▶ [Activity]: Below are some records. How many of their lines contain the string "click"? Give the number only.

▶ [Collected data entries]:
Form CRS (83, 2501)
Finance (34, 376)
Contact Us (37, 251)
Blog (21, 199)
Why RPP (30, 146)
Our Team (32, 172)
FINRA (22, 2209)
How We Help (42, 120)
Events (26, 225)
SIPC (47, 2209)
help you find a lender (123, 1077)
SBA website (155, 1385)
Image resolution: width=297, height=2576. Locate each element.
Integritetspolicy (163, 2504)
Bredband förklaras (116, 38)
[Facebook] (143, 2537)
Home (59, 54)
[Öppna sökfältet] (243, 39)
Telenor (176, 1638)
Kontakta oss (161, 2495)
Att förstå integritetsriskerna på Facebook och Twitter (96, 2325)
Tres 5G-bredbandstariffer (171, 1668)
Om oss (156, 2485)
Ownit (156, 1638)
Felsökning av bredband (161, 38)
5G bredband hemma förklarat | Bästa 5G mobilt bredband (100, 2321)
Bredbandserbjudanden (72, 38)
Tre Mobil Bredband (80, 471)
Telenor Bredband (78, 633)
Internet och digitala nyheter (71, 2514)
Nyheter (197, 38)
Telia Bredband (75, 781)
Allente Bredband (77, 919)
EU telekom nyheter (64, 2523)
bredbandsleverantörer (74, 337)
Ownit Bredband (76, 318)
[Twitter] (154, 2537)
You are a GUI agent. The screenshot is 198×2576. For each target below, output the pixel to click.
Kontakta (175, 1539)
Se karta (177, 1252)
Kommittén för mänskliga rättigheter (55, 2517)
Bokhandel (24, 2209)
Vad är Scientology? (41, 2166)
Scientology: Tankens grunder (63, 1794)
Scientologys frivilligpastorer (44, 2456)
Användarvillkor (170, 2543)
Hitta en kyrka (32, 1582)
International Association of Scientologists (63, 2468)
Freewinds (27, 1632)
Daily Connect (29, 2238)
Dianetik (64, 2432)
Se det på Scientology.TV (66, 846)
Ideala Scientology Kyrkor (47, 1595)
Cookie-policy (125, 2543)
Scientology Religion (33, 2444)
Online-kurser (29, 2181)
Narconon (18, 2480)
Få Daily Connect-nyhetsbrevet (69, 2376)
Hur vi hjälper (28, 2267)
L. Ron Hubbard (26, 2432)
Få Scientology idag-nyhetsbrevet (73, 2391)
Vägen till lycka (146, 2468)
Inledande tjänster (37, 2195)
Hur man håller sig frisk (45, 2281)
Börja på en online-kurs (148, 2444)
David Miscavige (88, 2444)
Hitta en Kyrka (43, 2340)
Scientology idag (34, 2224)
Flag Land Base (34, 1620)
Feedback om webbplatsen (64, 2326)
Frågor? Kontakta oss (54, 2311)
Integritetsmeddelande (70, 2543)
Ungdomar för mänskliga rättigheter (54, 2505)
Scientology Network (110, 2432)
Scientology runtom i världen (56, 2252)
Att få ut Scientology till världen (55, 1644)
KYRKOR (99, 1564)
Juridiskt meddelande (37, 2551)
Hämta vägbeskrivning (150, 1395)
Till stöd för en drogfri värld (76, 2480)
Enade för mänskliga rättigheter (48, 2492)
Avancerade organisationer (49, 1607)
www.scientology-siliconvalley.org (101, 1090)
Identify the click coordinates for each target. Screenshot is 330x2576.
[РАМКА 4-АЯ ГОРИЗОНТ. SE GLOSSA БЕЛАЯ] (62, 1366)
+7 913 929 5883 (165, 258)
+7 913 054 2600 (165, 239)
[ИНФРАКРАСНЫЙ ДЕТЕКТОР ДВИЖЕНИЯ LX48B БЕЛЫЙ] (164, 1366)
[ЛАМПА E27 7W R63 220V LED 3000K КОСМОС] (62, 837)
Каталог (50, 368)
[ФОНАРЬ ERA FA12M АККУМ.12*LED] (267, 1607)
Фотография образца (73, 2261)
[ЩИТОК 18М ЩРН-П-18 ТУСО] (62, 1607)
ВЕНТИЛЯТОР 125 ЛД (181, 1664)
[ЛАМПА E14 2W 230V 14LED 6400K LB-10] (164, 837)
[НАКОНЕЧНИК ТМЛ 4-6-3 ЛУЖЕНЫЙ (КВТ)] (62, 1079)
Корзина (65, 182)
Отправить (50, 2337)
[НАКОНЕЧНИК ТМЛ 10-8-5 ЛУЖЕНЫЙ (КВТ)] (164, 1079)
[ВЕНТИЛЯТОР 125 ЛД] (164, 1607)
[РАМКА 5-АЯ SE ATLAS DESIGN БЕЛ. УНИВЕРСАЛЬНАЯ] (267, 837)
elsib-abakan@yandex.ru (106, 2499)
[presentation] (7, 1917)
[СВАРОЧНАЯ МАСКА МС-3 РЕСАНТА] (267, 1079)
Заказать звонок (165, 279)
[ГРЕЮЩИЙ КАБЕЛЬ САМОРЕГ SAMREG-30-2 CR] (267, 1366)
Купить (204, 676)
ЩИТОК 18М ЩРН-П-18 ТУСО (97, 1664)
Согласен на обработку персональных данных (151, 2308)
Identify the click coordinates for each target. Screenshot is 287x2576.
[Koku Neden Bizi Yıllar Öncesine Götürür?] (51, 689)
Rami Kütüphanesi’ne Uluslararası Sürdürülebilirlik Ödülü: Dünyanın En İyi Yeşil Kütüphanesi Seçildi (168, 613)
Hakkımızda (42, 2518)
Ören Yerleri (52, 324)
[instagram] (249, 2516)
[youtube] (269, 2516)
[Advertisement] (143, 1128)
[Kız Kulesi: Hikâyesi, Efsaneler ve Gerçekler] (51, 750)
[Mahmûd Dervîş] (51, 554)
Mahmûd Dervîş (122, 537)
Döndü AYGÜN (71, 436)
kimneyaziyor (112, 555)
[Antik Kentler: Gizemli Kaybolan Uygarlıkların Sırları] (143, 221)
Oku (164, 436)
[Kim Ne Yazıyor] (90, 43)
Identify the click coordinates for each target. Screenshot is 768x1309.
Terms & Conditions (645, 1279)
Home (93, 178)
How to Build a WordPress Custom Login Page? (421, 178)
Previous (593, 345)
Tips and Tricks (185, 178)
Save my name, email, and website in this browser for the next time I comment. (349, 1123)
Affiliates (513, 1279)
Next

▶ [Finished task]: 4